Two prominent senators have raised concerns about recent guidance from the Treasury Department that explains how banks can provide services to marijuana-related businesses without running into trouble with federal authorities.
The department’s Financial Crimes Enforcement Network, known as FinCEN, released guidelines in February saying banks must confirm that their pot-selling clients are licensed and registered with their states and ensure that their activities would not violate state laws or trigger enforcement actions by the Justice Department, among other recommendations.
Sens. Chuck Grassley (R-Iowa) and Dianne Feinstein (D-Calif.) issued a letter to FinCEN Director Jennifer Calvery on Tuesday challenging the agency’s authority to “offer regulatory guidance on illegal activity.” They said the move “turns FinCEN’s mission on its head.”
The lawmakers, who head the Senate Caucus on International Narcotics Control, asked FinCEN to answer a series of questions about the basis and implications of its guidance.
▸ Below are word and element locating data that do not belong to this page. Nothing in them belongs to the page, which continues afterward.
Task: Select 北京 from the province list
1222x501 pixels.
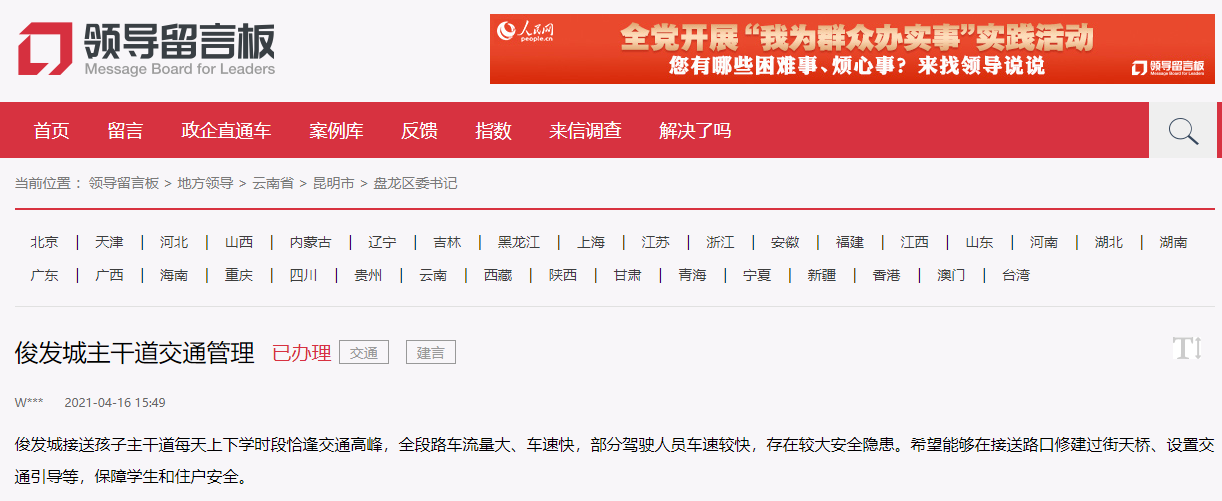Action: coord(44,242)
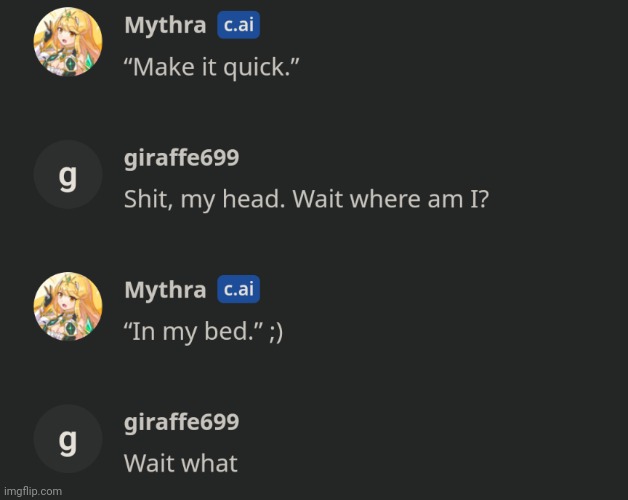Select the "Make it quick." message text
Image resolution: width=628 pixels, height=500 pixels.
click(x=212, y=67)
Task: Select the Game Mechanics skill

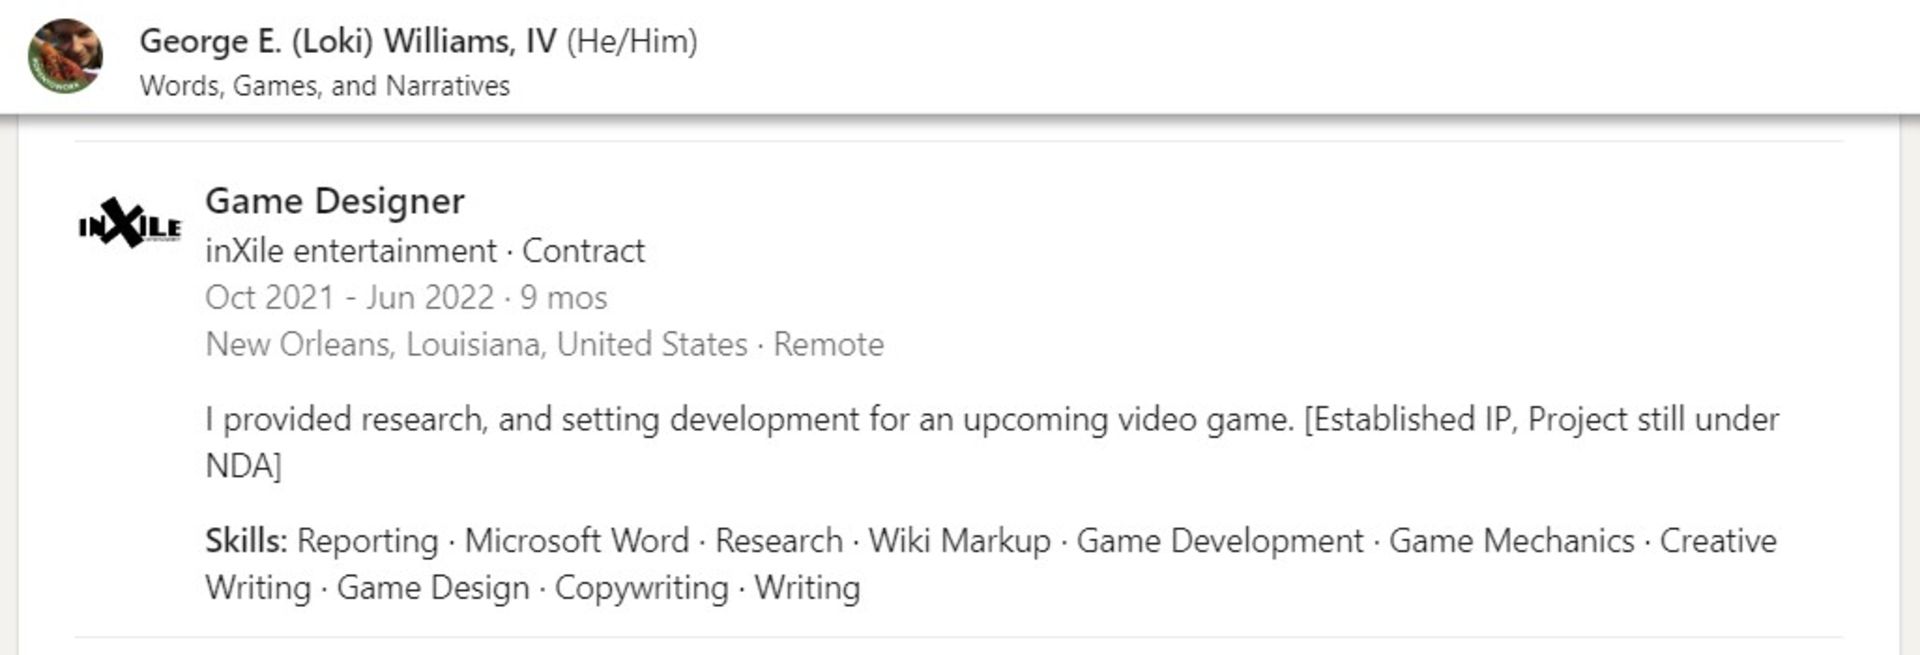Action: point(1511,541)
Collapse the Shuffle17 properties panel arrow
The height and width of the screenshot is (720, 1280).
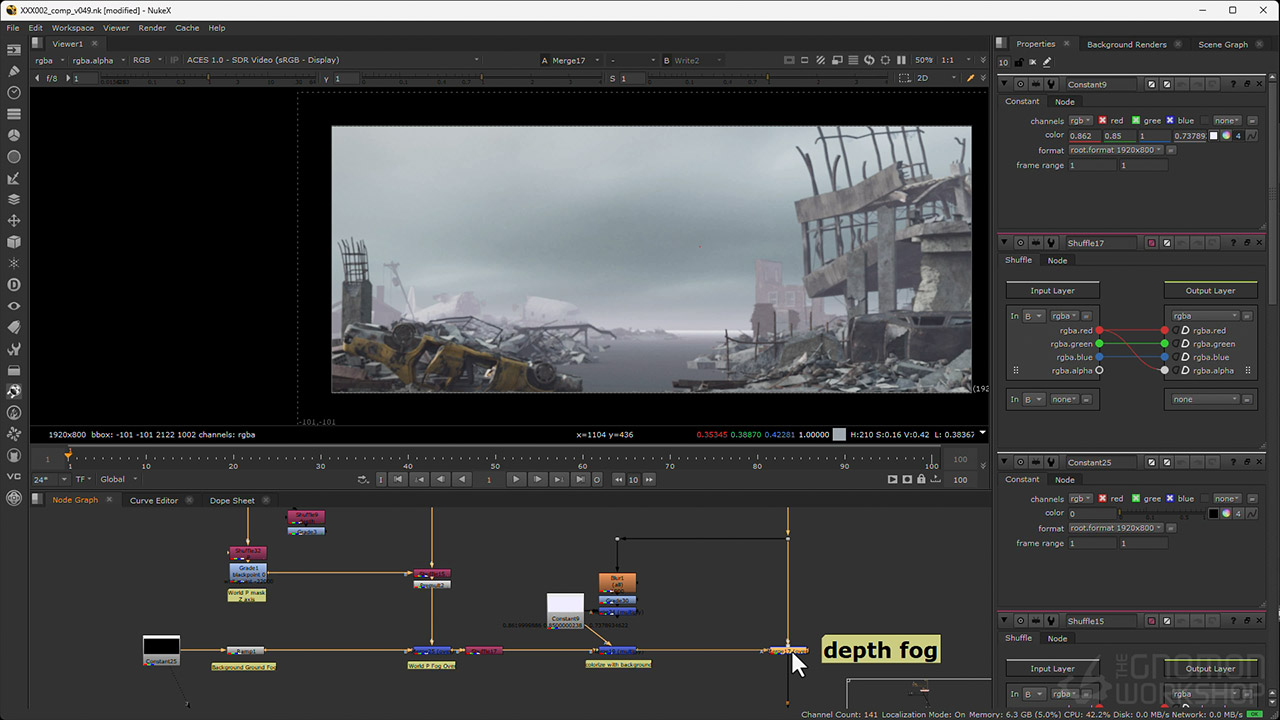pyautogui.click(x=1006, y=243)
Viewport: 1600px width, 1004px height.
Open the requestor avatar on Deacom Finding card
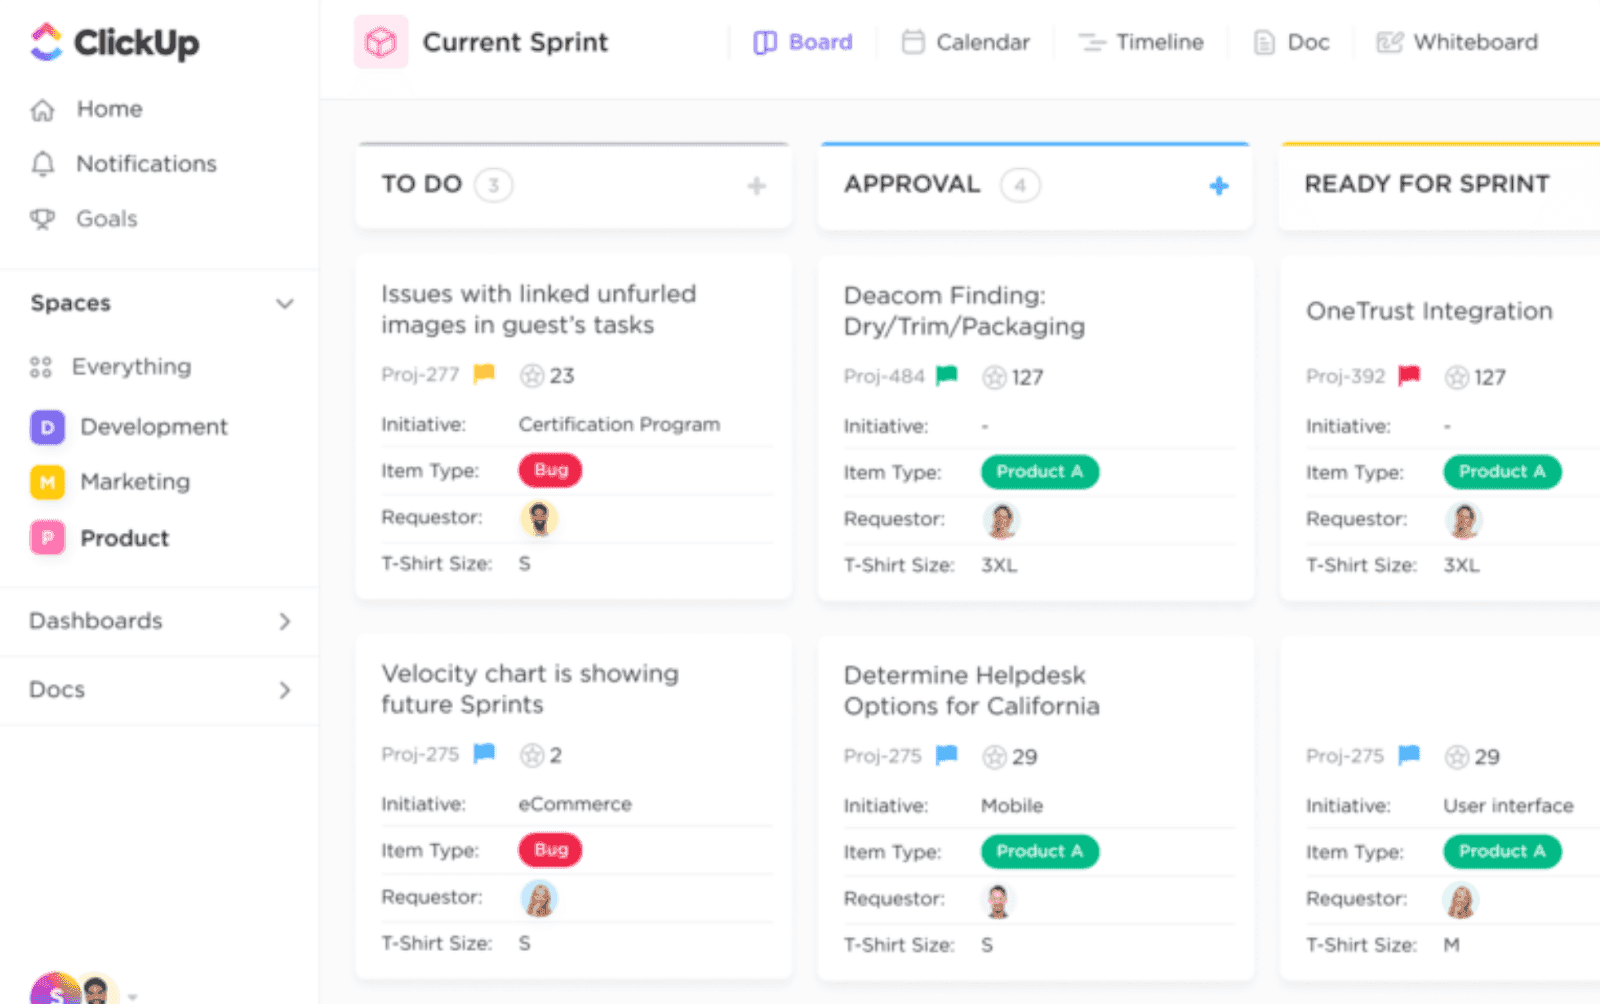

“Congress and the president may reconsider marijuana’s legality, but until federal law is changed, selling marijuana, laundering marijuana proceeds, and aiding and abetting those activities all remain illegal,” the letter said.
Twenty states and the District of Columbia allow marijuana-related activity to one degree or another, with Colorado and Washington state legalizing the drug while other jurisdictions allow it for medicinal purposes.
The Justice Department announced last summer that it would not challenge state laws that have legalized production, sale, possession and recreational use of marijuana.
Deputy Attorney General James Cole issued a memo in February saying marijuana was still illegal under federal law, but that the department would focus its enforcement efforts on limited priorities such as preventing sales from benefiting criminal groups such as gangs and cartels and thwarting attempts to transport the drug between states where it is legal and illegal.
Grassley contends that the Justice Department “put the financial system in a quandry” by saying that “the Justice Department would essentially ignore federal law in Washington and Colorado,” according to a statement from his office on Friday.
Grassley’s office also said that FinCEN’s guidance could make the agency a “partner in helping facilitate the dirty money coming into the financial system.”
FinCEN’s guidance said that banks must file “suspicious activity reports” on every marijuana-related business they serve, essentially flagging all of the establishments for federal authorities. Each organization must be classified in one of three ways:
“Marijuana limited” filings: Applies to pot-related businesses that do not appear to have violated state laws or engaged in activities that would trigger Justice Department action.
“Marijuana priority” filings: Applies to pot-related businesses suspected of activities that could trigger DOJ action or violate state laws.
“Marijuana termination” filings: For the businesses with which banks have decided to cut ties to avoid possible money laundering.